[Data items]
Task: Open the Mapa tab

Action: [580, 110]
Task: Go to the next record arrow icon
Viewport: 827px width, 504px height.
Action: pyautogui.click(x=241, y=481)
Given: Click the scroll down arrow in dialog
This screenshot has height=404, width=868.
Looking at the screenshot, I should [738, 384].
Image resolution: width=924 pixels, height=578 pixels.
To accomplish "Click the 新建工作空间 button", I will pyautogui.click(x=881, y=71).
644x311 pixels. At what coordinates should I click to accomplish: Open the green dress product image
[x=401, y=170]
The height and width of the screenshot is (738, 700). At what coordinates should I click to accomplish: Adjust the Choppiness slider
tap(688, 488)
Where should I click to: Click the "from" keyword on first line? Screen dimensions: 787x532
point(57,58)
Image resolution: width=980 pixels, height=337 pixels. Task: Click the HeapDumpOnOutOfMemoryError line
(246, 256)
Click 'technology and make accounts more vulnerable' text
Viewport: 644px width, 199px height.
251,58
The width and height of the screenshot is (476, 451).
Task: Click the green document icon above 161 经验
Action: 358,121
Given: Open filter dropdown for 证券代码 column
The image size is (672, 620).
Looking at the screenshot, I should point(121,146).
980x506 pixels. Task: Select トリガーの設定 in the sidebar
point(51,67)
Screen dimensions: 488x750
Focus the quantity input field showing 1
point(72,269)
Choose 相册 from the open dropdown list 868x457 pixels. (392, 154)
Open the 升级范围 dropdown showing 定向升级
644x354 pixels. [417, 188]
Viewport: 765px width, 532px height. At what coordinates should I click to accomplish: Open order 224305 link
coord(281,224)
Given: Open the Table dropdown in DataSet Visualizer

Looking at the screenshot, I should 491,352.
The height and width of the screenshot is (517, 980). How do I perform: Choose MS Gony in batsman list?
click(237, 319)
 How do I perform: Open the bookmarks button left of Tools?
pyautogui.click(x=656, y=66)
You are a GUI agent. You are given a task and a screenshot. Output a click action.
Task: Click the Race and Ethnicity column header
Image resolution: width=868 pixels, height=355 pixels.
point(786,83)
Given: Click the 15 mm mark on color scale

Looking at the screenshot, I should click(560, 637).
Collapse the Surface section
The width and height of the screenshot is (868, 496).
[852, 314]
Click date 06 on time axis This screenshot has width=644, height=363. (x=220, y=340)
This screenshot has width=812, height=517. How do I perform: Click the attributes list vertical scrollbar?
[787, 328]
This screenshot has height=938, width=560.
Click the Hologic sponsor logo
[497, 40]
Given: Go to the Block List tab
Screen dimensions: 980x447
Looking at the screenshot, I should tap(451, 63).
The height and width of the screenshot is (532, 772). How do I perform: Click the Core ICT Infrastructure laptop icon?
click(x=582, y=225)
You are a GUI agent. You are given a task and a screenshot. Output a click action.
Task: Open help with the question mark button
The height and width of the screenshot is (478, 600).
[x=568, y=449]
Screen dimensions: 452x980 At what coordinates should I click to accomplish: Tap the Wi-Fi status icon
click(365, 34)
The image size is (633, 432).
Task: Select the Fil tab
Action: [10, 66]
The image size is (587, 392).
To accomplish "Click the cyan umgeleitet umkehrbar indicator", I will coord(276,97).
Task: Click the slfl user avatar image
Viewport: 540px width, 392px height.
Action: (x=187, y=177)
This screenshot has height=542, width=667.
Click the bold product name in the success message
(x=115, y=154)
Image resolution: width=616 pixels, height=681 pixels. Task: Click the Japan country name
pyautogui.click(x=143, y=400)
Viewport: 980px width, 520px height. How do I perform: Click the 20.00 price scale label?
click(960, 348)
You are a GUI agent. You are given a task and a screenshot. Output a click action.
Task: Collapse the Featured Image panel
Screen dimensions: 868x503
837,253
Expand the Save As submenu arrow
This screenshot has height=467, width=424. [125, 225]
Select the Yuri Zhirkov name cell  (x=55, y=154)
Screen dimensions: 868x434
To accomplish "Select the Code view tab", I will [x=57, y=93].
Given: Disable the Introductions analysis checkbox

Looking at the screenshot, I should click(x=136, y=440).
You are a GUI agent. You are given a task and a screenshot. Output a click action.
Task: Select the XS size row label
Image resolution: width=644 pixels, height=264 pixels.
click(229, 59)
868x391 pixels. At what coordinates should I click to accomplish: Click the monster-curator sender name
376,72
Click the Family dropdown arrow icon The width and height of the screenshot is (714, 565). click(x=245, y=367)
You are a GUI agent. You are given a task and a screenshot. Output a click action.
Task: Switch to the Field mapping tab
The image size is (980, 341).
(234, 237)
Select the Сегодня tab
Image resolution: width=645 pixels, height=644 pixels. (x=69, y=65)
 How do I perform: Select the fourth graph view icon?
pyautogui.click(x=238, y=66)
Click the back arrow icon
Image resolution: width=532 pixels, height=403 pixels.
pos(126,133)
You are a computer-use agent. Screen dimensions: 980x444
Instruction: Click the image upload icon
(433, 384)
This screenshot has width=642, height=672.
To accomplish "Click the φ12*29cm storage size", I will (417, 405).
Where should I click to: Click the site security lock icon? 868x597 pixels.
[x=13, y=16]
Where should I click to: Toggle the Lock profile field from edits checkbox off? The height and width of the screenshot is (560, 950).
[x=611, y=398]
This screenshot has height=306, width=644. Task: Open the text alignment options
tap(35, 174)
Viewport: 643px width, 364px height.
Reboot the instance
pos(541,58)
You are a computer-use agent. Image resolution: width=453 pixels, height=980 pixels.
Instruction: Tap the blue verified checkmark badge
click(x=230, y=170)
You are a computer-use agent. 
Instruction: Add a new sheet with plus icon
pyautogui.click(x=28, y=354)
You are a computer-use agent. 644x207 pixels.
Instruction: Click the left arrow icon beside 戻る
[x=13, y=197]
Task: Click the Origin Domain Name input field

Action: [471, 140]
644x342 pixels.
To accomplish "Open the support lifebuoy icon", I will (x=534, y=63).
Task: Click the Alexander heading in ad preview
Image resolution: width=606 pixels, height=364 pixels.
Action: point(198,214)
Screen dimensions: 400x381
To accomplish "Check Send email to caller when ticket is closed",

**What you have to do**:
The answer should consist of all the lines above, retyped exactly.

**Result of this task**:
Task: Open the Mapa tab

Action: [580, 110]
Task: Go to the next record arrow icon
Viewport: 827px width, 504px height.
Action: pyautogui.click(x=241, y=481)
Given: Click the scroll down arrow in dialog
This screenshot has height=404, width=868.
Looking at the screenshot, I should [738, 384].
Image resolution: width=924 pixels, height=578 pixels.
To accomplish "Click the 新建工作空间 button", I will pyautogui.click(x=881, y=71).
644x311 pixels. At what coordinates should I click to accomplish: Open the green dress product image
[x=401, y=170]
The height and width of the screenshot is (738, 700). At what coordinates should I click to accomplish: Adjust the Choppiness slider
tap(688, 488)
Where should I click to: Click the "from" keyword on first line? Screen dimensions: 787x532
point(57,58)
Image resolution: width=980 pixels, height=337 pixels. Task: Click the HeapDumpOnOutOfMemoryError line
(246, 256)
Click 'technology and make accounts more vulnerable' text
Viewport: 644px width, 199px height.
251,58
The width and height of the screenshot is (476, 451).
Task: Click the green document icon above 161 经验
Action: 358,121
Given: Open filter dropdown for 证券代码 column
The image size is (672, 620).
Looking at the screenshot, I should point(121,146).
980x506 pixels. Task: Select トリガーの設定 in the sidebar
point(51,67)
Screen dimensions: 488x750
Focus the quantity input field showing 1
point(72,269)
Choose 相册 from the open dropdown list 868x457 pixels. (392, 154)
Open the 升级范围 dropdown showing 定向升级
644x354 pixels. [417, 188]
Viewport: 765px width, 532px height. At what coordinates should I click to accomplish: Open order 224305 link
coord(281,224)
Given: Open the Table dropdown in DataSet Visualizer

Looking at the screenshot, I should 491,352.
The height and width of the screenshot is (517, 980). How do I perform: Choose MS Gony in batsman list?
click(237, 319)
 How do I perform: Open the bookmarks button left of Tools?
pyautogui.click(x=656, y=66)
You are a GUI agent. You are given a task and a screenshot. Output a click action.
Task: Click the Race and Ethnicity column header
Image resolution: width=868 pixels, height=355 pixels.
point(786,83)
Given: Click the 15 mm mark on color scale

Looking at the screenshot, I should click(560, 637).
Collapse the Surface section
The width and height of the screenshot is (868, 496).
[852, 314]
Click date 06 on time axis This screenshot has width=644, height=363. (x=220, y=340)
This screenshot has width=812, height=517. How do I perform: Click the attributes list vertical scrollbar?
[787, 328]
This screenshot has height=938, width=560.
Click the Hologic sponsor logo
[497, 40]
Given: Go to the Block List tab
Screen dimensions: 980x447
Looking at the screenshot, I should tap(451, 63).
The height and width of the screenshot is (532, 772). How do I perform: Click the Core ICT Infrastructure laptop icon?
click(x=582, y=225)
You are a GUI agent. You are given a task and a screenshot. Output a click action.
Task: Open help with the question mark button
The height and width of the screenshot is (478, 600).
[x=568, y=449]
Screen dimensions: 452x980 At what coordinates should I click to accomplish: Tap the Wi-Fi status icon
click(365, 34)
The image size is (633, 432).
Task: Select the Fil tab
Action: [10, 66]
The image size is (587, 392).
To accomplish "Click the cyan umgeleitet umkehrbar indicator", I will coord(276,97).
Task: Click the slfl user avatar image
Viewport: 540px width, 392px height.
Action: (x=187, y=177)
This screenshot has height=542, width=667.
Click the bold product name in the success message
(x=115, y=154)
Image resolution: width=616 pixels, height=681 pixels. Task: Click the Japan country name
pyautogui.click(x=143, y=400)
Viewport: 980px width, 520px height. How do I perform: Click the 20.00 price scale label?
click(960, 348)
You are a GUI agent. You are given a task and a screenshot. Output a click action.
Task: Collapse the Featured Image panel
Screen dimensions: 868x503
837,253
Expand the Save As submenu arrow
This screenshot has height=467, width=424. [125, 225]
Select the Yuri Zhirkov name cell  (x=55, y=154)
Screen dimensions: 868x434
To accomplish "Select the Code view tab", I will [x=57, y=93].
Given: Disable the Introductions analysis checkbox

Looking at the screenshot, I should click(x=136, y=440).
You are a GUI agent. You are given a task and a screenshot. Output a click action.
Task: Select the XS size row label
Image resolution: width=644 pixels, height=264 pixels.
click(229, 59)
868x391 pixels. At what coordinates should I click to accomplish: Click the monster-curator sender name
376,72
Click the Family dropdown arrow icon The width and height of the screenshot is (714, 565). click(x=245, y=367)
You are a GUI agent. You are given a task and a screenshot. Output a click action.
Task: Switch to the Field mapping tab
The image size is (980, 341).
(234, 237)
Select the Сегодня tab
Image resolution: width=645 pixels, height=644 pixels. (x=69, y=65)
 How do I perform: Select the fourth graph view icon?
pyautogui.click(x=238, y=66)
Click the back arrow icon
Image resolution: width=532 pixels, height=403 pixels.
pos(126,133)
You are a computer-use agent. Screen dimensions: 980x444
Instruction: Click the image upload icon
(433, 384)
This screenshot has width=642, height=672.
To accomplish "Click the φ12*29cm storage size", I will (417, 405).
Where should I click to: Click the site security lock icon? 868x597 pixels.
[x=13, y=16]
Where should I click to: Toggle the Lock profile field from edits checkbox off? The height and width of the screenshot is (560, 950).
[x=611, y=398]
This screenshot has height=306, width=644. Task: Open the text alignment options
tap(35, 174)
Viewport: 643px width, 364px height.
Reboot the instance
pos(541,58)
You are a computer-use agent. Image resolution: width=453 pixels, height=980 pixels.
Instruction: Tap the blue verified checkmark badge
click(x=230, y=170)
You are a computer-use agent. 
Instruction: Add a new sheet with plus icon
pyautogui.click(x=28, y=354)
You are a computer-use agent. 644x207 pixels.
Instruction: Click the left arrow icon beside 戻る
[x=13, y=197]
Task: Click the Origin Domain Name input field

Action: [471, 140]
644x342 pixels.
To accomplish "Open the support lifebuoy icon", I will (x=534, y=63).
Task: Click the Alexander heading in ad preview
Image resolution: width=606 pixels, height=364 pixels.
Action: point(198,214)
Screen dimensions: 400x381
To accomplish "Check Send email to caller when ticket is closed",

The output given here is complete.